Text segment:
------------------------------------------------

Section 1: Status and Progress Report

 

SLIP principles have now been applied in different domains. The basic algorithms and theory are public domain.

 

Domain knowledge is not only vital to evaluation but also to final domain specific interface design.  This has always been the case with horizontal technology.  In each application area, a major effort must be made to develop user tools and the user interface.  The enterprise software development requirement provides the primary Return On Investment to OSI Investors and Board Members.  A vertical enterprise implementation will generally cost at least $150,000 and take 3 to 4 months.

 

December 1st, 2001, OSI made an internal commitment to complete the still unfinished Event Browser.  We decided to extend the use of In-memory Referential Information Bases (I-RIBs) in the development of .NET-type object model to support any type of event chemistry.  This new work provides an deep innovation based on diffusion-aggregation methods. 

 

A small (< 50K) operating shell was developed to have all properties that are shared in common with the three SLIP Browsers.  This small operating shell is called the Root_KOS.  Root_KOS is being developed to have a voice gesture controller and both a PDA interface and Internet browser interface.

------------------------------------------------

From the status and progress report, list each component that Root_KOS is being developed to have.

Given material:
------------------------------------------------

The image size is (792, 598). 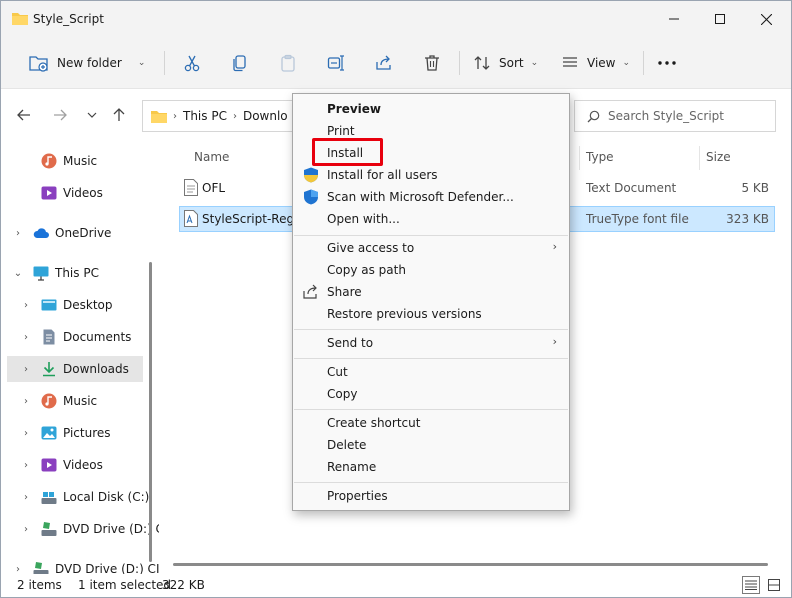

------------------------------------------------

Answer to the problem:
- a voice gesture controller
- a PDA interface
- an Internet browser interface